The world has been different since the abrupt beginning of COVID 19 and the devastating path it took. Much like what happens to individual aHUS patients when the disease strikes. Now the world has felt something like it.
Confidence has been rocked , anxiety has been elevated and the will to return to normality is strong.
Many not for profit, or charity, patient organisations have been affected by the pandemic because they are “big businesses”. They have employees and are dependent on large income streams for their existence. After nearly two years they are suffering.
aHUS patient organisations are not big business , never have been.Their model is one of volunteers working together towards common objectives and making use of their small resources. They need to “punch above their weight” in a well known boxing term.
COVID 19 did not affect them materially , they being mostly “virtual” in their patient advocacy. They have responded to the information needs about COVID 19 and aHUS , particularly as from the outset it was seen as a potential new trigger of aHUS. Something which has now been confirmed.
But advocacy for aHUS was on the verge of change before COVID 19 began its impact. There was already a realisation that small organisations such as ours were facing challenges as the developed aHUS world’s needs were going beyond being met, whilst the developing world need not remain behind. More and more treatment options are in development by more and more Pharmaceutical companies.
This new aHUS advocacy challenge featured in a website article in November 2019 before the pandemic. It was about “patient centricity” ( see article HERE) The model of patient centricity ( see below) developed by an organisation called Patient-View described the issues on Pharma interface which are relevant to patients in the real world. It has been adopted by Global Action to help us in scoping our work. Being Patient Centric would influence patient/Pharma relationships going forward. Also there were going to be more such relationships as new Pharma enter the aHUS market.
Patient- View took the opportunity to review its patient centricity model during 2021 to see if COVID 19 had any impact on it. Nearly 1600 patient groups, large or small and from around the world, contributed to the study .
The study revealed a number of paradigm shifts in the way researchers, Pharma , health policy decision makers, and Governments behaved during COVID 19. The paradigm shifts were:
- Increased focus of data sharing
- health inequities made visible
- greater focus on personalised care
- accelerated medicines and roll out
- greater public understanding of pharma’s processes
- deploying remote care
- supporting marginalised patients
Shifts now seen that cannot be unseen.
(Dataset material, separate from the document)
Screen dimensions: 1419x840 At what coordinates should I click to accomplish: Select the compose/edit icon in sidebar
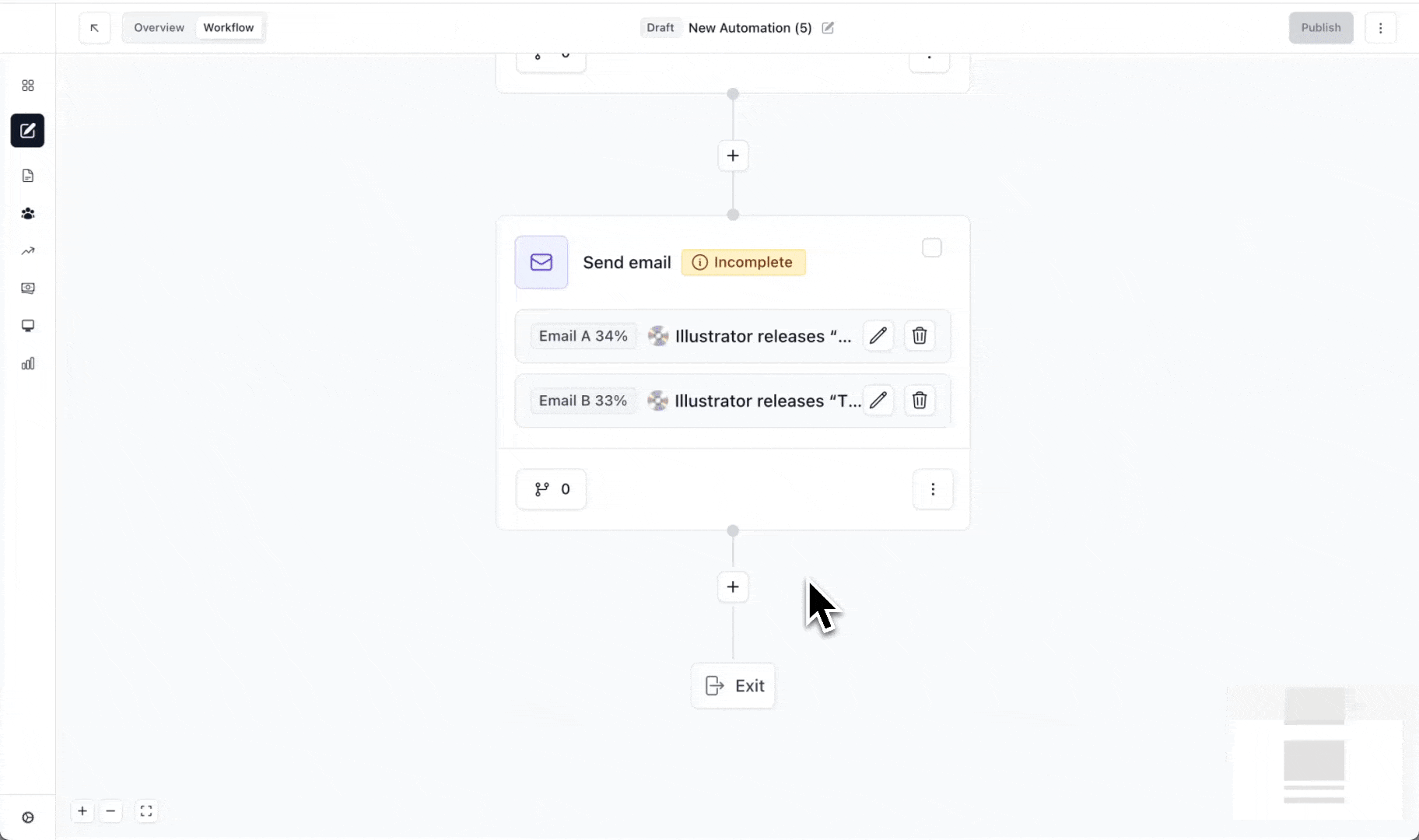(28, 130)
Setting in motion forces for change in the aHUS small world too.
Forces for change on top of changes already needed going into the 2020s in an era of opportunity for aHUS patients everywhere.
But global aHUS patient advocacy needs something different to meet the challenge this presents.
Something which is:
- inclusive of the global community
- responsible and ethical
- transparent in what it does
- respectful of confidentialities when needed
- a common endeavour based on teamworking, partnerships and collaboration
- expert and skilled
- sufficiently resourced
- founded on good quality practices
- acknowledged and respected
- sustainable and resilient
- and synergistic, which punches well above its weight
To become a global aHUS force for what matters to aHUS patients in the 2020s and beyond.
Something by the aHUS community for the aHUS community both now and for those yet to join it.